The Jew looked up and said, in Dutch: “The cold of Siberia bites deeper—”

“Siberia?”

Green understood no Dutch, but he caught the word. “A frozen land in Asia.”

“You were there?” I asked the Jew. “What great journey took you such distances?”

He groped for words, for space that was the length of the world. “Two thousand of us went there—the Czar's prisoners.”

“From what land?”

“Poland.”

“I knew a Polish man,” Jacob said. “He died on Brooklyn Heights.”

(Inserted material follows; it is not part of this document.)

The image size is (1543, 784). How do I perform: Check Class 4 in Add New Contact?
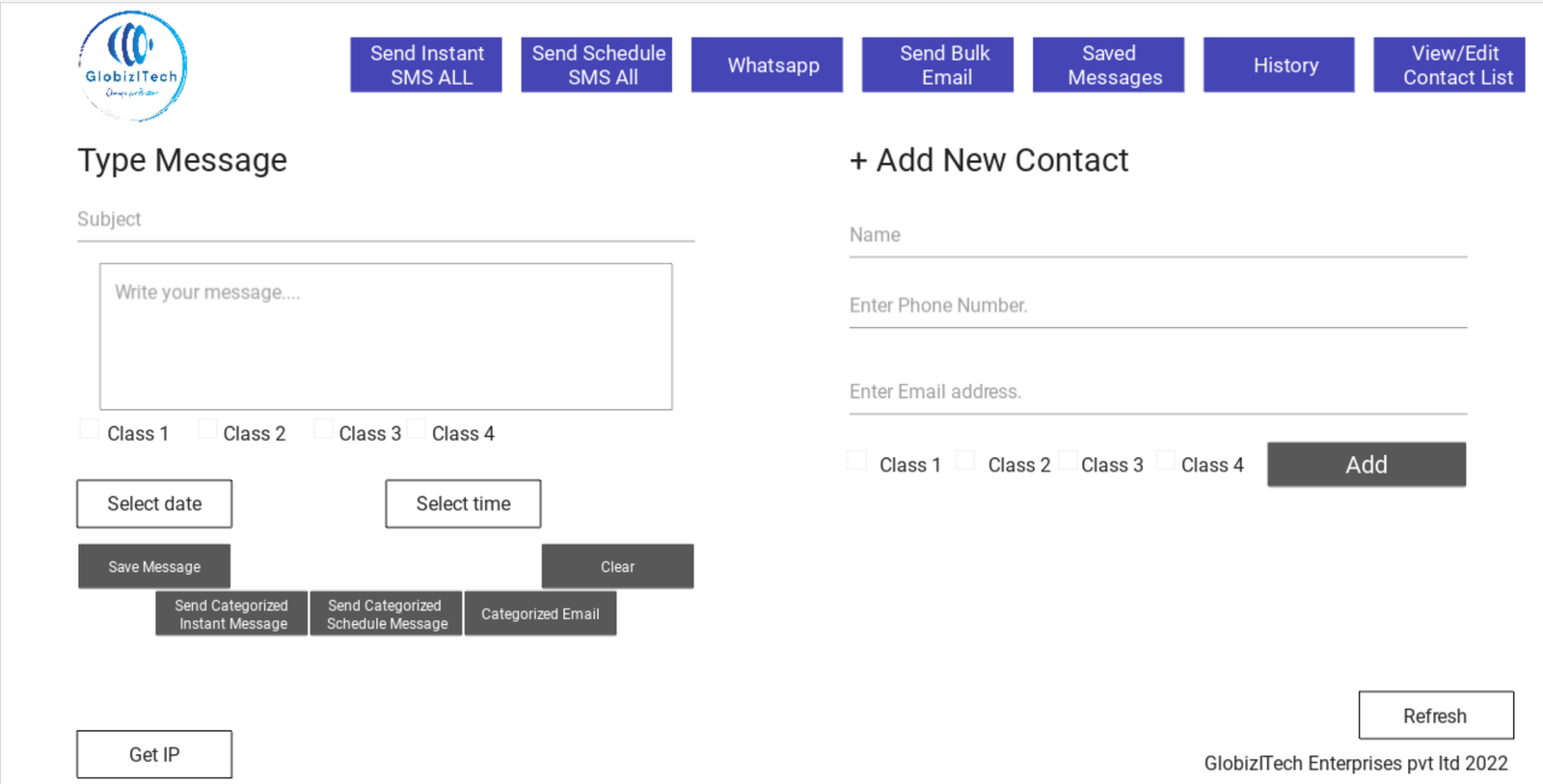1165,460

“You escaped?” Ely asked curiously.

“I escaped—” He opened his coat and shirt, showed us a cross burnt into his breast. “They branded the Jews—said we made the revolution. But I escaped.”

I closed my eyes; I tried to see a journey across a world. When I glanced up, the Jew's head was bent over, his lips moving slowly.

“Why were you fighting?” Ely said in English.

The Jew didn't answer. Kenton said: “Tell us, Ely, why are we fighting? I swear, by God, we'll be an army of corpses before this winter's out. I keep saying to myself why—why? I didn't have no call against the British. I never seen a British man before the war that did me a mite of harm. We had two hundred acres clear, and we would have cleared a thousand two years come. We never paid no taxes. All right, I did it. I was a damn-fool kid. I told my paw there was a sight of Boston men making an army to war on the British. I told him I was going, and he laughed in my face. He said he knew Boston men and he'd seen the British fight. He gave two months before they'd hang Adams and Hancock.”

“Why'd ye go?” Jacob demanded.

Kenton put his face in his hands.

Jacob said, bitterly: “By God—there's no army to be made outa swine like you.”

“Easy, easy, Jacob,” Ely whispered.

“On a night like this—Christ was born,” Vandeer said tonelessly. “In the name of liberty you're ridden with whores and scum. Ye're a stubborn, hard-necked people, and God's hand is on you.”

“To hell with your preaching!” Charley cried.

Kenton's woman screamed: “Shut yer dirty mouth! You ain't no men—ye're a pack of filthy, rotten beggars!”

Jacob rose, took two long strides to the door, and plucked his musket from its rack. He faced Kenton's bunk and said:

“Another word outa her and I'll kill her, Kenton! No damned whore can make mock of me!”

Ely sprang in front of him, pushing the musket to one side. Vandeer said, shrilly:

“If you need to shed blood for the black hate in you—kill me, Jacob!”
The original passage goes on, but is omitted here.